Roundup: New Day Conference, Cliff Ganus death, Rachel Held Evans book, one Christian’s battle and more
From the editor
MURFREESBORO, Tenn. — I’ll try not to talk too fast, but I’m typing this quickly during a break at the New Day Conference.
The conference, hosted by the North Boulevard Church of Christ, south of Nashville, “aims to encourage our sister churches by working together to restore the revolutionary mission of Christ’s church: making disciples of all nations.”
I’ve filled up almost an entire notebook and will share much more later. I’ve been surprised to run into a few friends from Oklahoma and Texas. But I’ve also enjoyed meeting a lot of Christian Chronicle readers from east of the Mississippi River.
From our pages
• Former Harding University president dies at 97: Cliff Ganus, who served as the third president of the Searcy, Ark., university associated with Churches of Christ, died Monday night at 97. Ganus’ passport “looked like a pocket-size New Testament, thick with additional, sewn-in pages filled with stamps from around the globe,” notes Erik Tryggestad’s story.
• Rachel Held Evans’ latest book raises hard questions: Church members may not agree with the progressive author’s conclusions but will appreciate her challenge to study for themselves, Katie Isenberg suggests in her review.
• A health scare, prayer and battle of the bulge: A heart attack and a homeless soul persuaded minister and journalist Hamil Harris to labor toward weight loss with God’s help. Read the Chronicle correspondent’s first-person reflection.
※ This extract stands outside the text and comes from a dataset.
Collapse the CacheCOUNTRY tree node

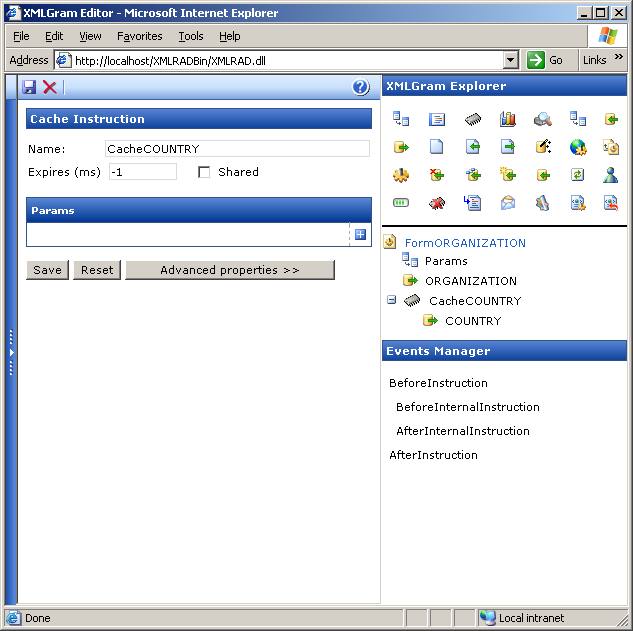coord(391,300)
• Waves of flags at Pepperdine University mark 9/11: “A spectacular display of American and international flags stand as a poignant remembrance of the victims of terrorist attacks at the World Trade Center in New York, the Pentagon and on United Airlines Flight 93 that crashed near Shanksville, Pennsylvania on Sept. 11, 2001,” the Los Angeles Daily News reports.
• ‘I was in the right place at the wrong time’: A survivor of the 9/11 attacks told his story this week at Freed-Hardeman University in Henderson, Tenn.
• Oklahoma Christian University honors victims of 9/11: A field of U.S. and Oklahoma flags placed at the front of campus has become a tradition at the anniversaries of 9/11 and the Oklahoma City bombing.
More religion news
• Wednesday night still a church night for most congregations: “What began as midweek prayer meetings in the 18th century have become an accepted part of the congregational life in the vast majority of Protestant churches in America,” reports LifeWay Research. “Nine in 10 Protestant pastors say they have some type of activity on Wednesday night, according to a new study from Nashville-based LifeWay Research. Only 10 percent say they have no regular events on Wednesday evening.”